Journal of Cleaner Production ( IF 9.7 ) Pub Date : 2020-09-06 , DOI: 10.1016/j.jclepro.2020.123795 Dominik Seiler , Garret E. O’Donnell
In the last decade, data availability of industrial processes have gained increasing importance due to the rise of new digital technologies. In practise, many data gaps still exist as a result of missing or broken measuring devices that impede the endeavour of comprehensive data availability. Proxy metering devices represent an easy to adopt solution for missing data by approximating unknown parameters with a mathematical model that is set up on process knowledge and available online meters.

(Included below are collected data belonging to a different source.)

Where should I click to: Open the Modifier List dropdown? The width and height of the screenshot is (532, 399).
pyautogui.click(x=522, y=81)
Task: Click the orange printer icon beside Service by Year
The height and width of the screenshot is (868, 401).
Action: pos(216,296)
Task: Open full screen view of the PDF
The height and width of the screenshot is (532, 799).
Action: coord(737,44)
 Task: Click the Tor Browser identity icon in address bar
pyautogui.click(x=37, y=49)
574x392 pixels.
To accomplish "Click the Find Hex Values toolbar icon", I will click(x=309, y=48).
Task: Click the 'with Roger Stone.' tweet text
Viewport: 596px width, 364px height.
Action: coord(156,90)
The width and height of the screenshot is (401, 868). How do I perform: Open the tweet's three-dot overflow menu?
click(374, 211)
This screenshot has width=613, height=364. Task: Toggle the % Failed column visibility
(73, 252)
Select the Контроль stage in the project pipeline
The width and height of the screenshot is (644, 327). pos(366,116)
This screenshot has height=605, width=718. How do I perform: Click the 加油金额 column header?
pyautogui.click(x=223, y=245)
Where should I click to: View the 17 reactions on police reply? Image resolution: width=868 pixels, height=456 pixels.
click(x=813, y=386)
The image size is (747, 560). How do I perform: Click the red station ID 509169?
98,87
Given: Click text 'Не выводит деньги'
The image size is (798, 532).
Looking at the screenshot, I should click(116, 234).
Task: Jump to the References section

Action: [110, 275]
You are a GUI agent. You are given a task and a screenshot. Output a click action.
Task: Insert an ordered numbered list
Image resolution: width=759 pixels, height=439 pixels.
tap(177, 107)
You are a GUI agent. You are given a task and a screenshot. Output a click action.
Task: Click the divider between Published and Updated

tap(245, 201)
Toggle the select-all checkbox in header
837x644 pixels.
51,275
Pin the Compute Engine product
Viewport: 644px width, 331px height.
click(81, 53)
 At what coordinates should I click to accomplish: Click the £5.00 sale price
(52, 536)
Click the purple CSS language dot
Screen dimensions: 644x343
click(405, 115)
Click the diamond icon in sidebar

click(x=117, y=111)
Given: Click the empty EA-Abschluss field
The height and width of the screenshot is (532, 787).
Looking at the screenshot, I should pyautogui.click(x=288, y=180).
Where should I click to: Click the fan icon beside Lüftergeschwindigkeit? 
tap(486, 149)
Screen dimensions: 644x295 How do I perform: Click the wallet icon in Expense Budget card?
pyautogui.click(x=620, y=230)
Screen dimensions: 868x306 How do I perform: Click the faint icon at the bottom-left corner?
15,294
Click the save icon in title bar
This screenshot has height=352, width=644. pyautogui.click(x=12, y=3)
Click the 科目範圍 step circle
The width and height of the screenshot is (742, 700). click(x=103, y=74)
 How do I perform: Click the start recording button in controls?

To date, the dissemination of proxy metering devices in industrial surroundings is limited due to a lack of general guidelines and the high complexity of available cases. Thus, this research provides comprehensive instructions for developing proxy meter devices on the basis of small datasets. Applied complexity measures categorise five case datasets depending on the inherent intricacy. Based on this classification, the performances of three regression algorithms (multiple linear regression, partial least squares regression, and neural networks) are analysed in combination with dataset modifications techniques bootstrap and artificial noise injection. The results highlight in particular the positive influence of replicating a small training dataset by bootstrapping for neural networks and when the addition of artificial noise is appropriate.
中文翻译:
填补空白:比较小数据方案的代理测量技术
在过去的十年中,由于新的数字技术的兴起,工业过程的数据可用性变得越来越重要。实际上,由于缺少测量设备或损坏了测量设备而导致许多数据差距仍然存在,从而阻碍了全面数据可用性的努力。代理计量设备通过使用基于过程知识和可用在线计量表的数学模型来近似未知参数,代表了易于采用的丢失数据的解决方案。迄今为止,由于缺乏通用准则和可用案例的高度复杂性,在工业环境中代理计量设备的传播受到限制。因此,本研究为基于小型数据集开发代理计量器设备提供了全面的指导。应用的复杂性度量根据固有的复杂性将五个案例数据集分类。基于此分类,结合数据集修改技术自举和人工噪声注入,分析了三种回归算法(多重线性回归,偏最小二乘回归和神经网络)的性能。结果特别强调了通过自举神经网络来复制小型训练数据集的积极影响,以及在适当时添加人工噪声的情况。